Si l'écologie se prétend une idée neuve, l'amour de la nature est bien plus ancien. Jean-Baptiste de Lamarck l'avait exprimé à merveille, mais les savants n'épuisent pas la connaissance du monde, les poètes aussi ont des choses à nous dire, et ils n'ont pas attendu. Ainsi au XVIème siècle, Pierre de Ronsard demandait déjà pitié pour les arbres:

 

 Ecoute, Bûcheron, arrête un peu le bras.

 Ce ne sont pas des bois que tu jettes à bas ;

 Ne vois-tu pas le sang lequel dégoutte à force

 Des nymphes qui vivaient dessous la dure écorce ?

 

 Sacrilège meurtrier, si on pend un voleur

 Pour piller un butin de bien peu de valeur,

 Combien de feux, de fers, de morts et de détresses

 Mérites-tu, méchant, pour tuer nos déesses ?

 

 Forêt, haute maison des oiseaux bocagers !

 Plus le cerf solitaire et les chevreuils légers

 Ne paîtront sous ton ombre, et ta verte crinière

 Plus du soleil d'été ne rompra la lumière.
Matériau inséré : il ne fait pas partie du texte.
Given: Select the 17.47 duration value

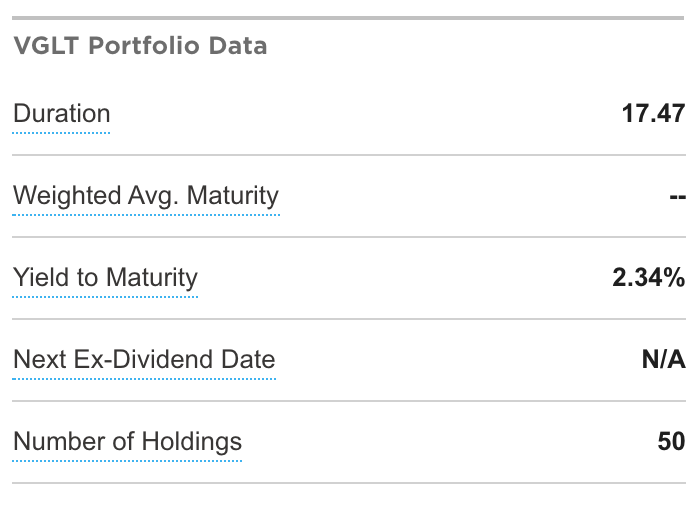Looking at the screenshot, I should 653,114.
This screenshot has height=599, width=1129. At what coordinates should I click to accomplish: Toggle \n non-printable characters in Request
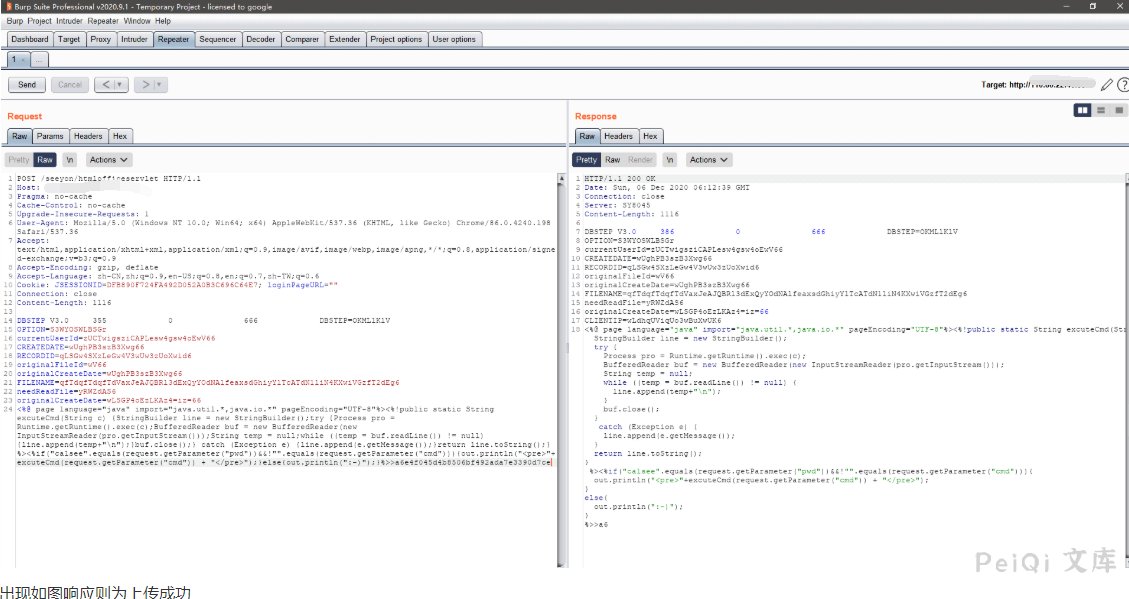pyautogui.click(x=70, y=160)
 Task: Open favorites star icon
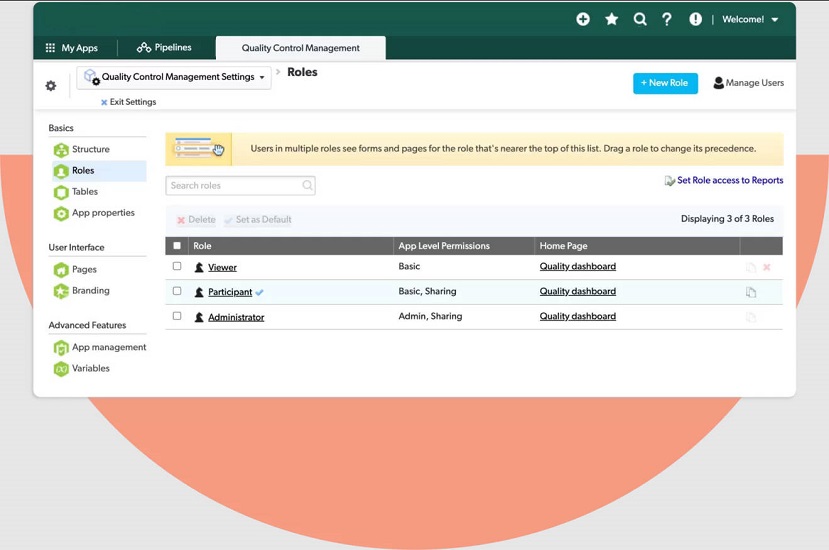[611, 19]
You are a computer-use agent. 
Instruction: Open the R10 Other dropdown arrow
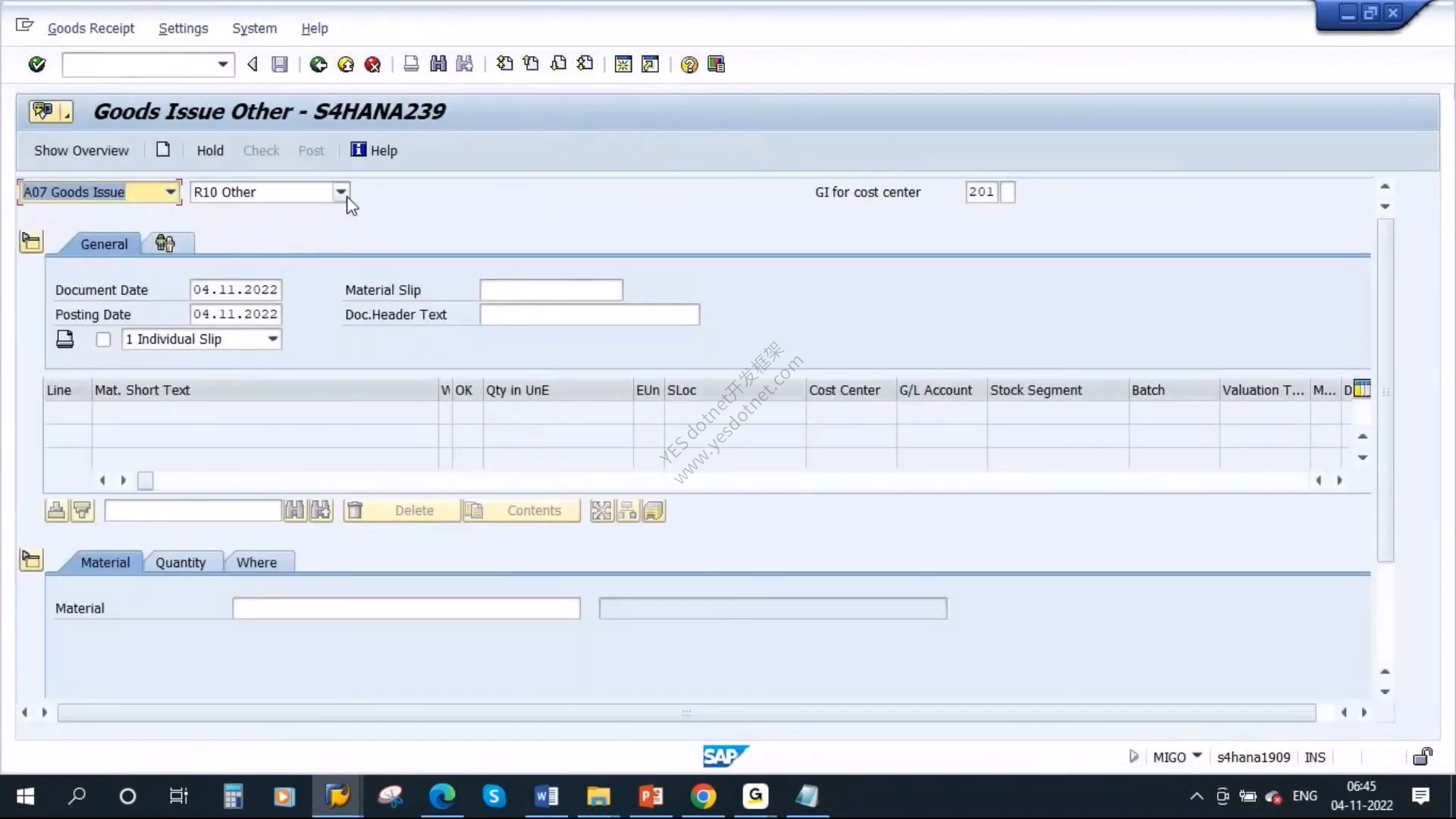[x=340, y=193]
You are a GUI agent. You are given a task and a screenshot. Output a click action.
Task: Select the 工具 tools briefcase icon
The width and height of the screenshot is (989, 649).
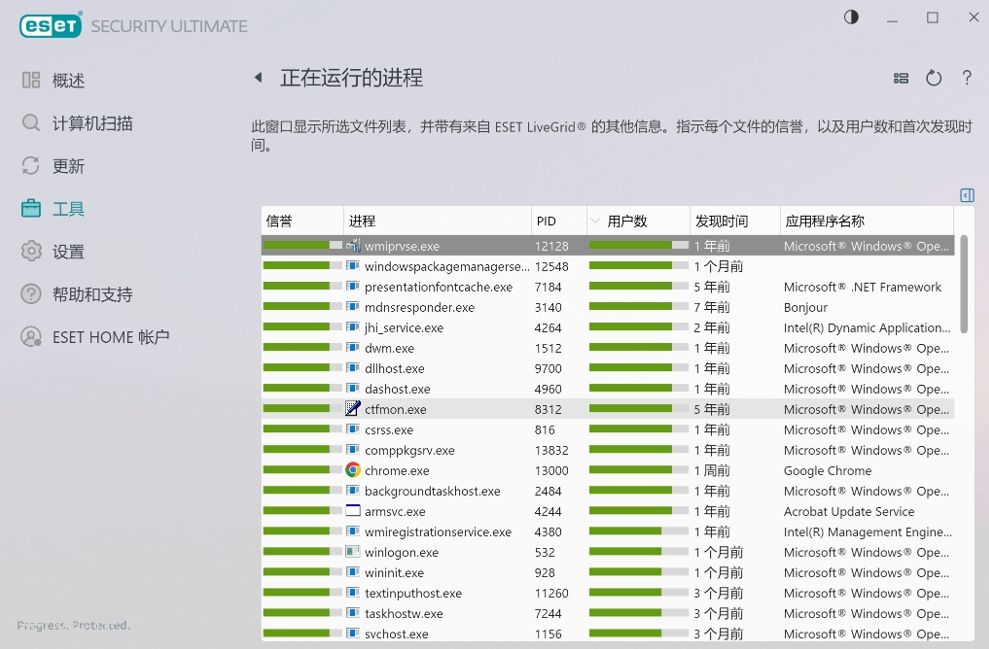pyautogui.click(x=32, y=209)
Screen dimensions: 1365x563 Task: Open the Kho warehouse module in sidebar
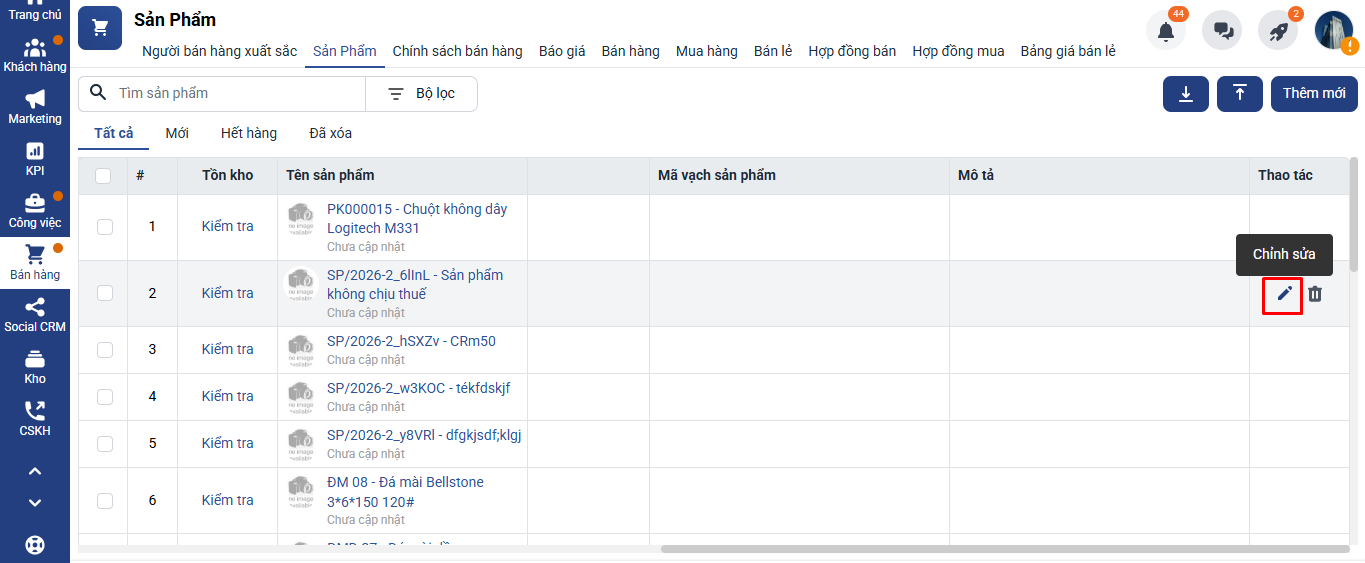[x=35, y=367]
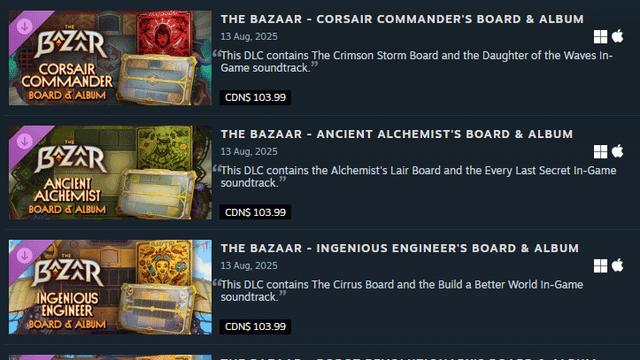Open the Ingenious Engineer's Board & Album title

click(x=400, y=248)
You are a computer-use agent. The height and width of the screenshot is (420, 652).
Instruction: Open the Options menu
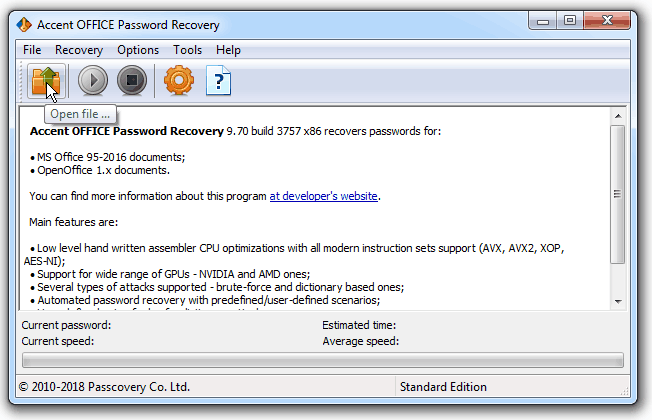(x=138, y=50)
 Plus l'amoureux pasteur sur un tronc adossé,

 Enflant son flageolet à quatre trous percé,

 Son mâtin à ses pieds, à son flanc la houlette,

 Ne dira plus l'ardeur de sa belle Janette.

 

 Tout deviendra muet, Echo sera sans voix ;

 Tu deviendras campagne, et, en lieu de tes bois,

 Dont l'ombrage incertain lentement se remue,

 Tu sentiras le soc, le coutre et la charrue ;

 Tu perdras le silence, et haletants d'effroi

 Ni Satyres ni Pans ne viendront plus chez toi.

 

 Adieu, vieille forêt, le jouet de Zéphire,

 Où premier j'accordai les langues de ma lyre,

 Où premier j'entendis les flèches résonner

 D'Apollon, qui me vint tout le cœur étonner,

 Où premier, admirant ma belle Calliope,

 Je devins amoureux de sa neuvaine trope,

 Quand sa main sur le front cent roses me jeta.

 Et de son propre lait Euterpe m'allaita.

 

 Adieu, vieille forêt, adieu têtes sacrées,

 De tableaux et de fleurs autrefois honorées.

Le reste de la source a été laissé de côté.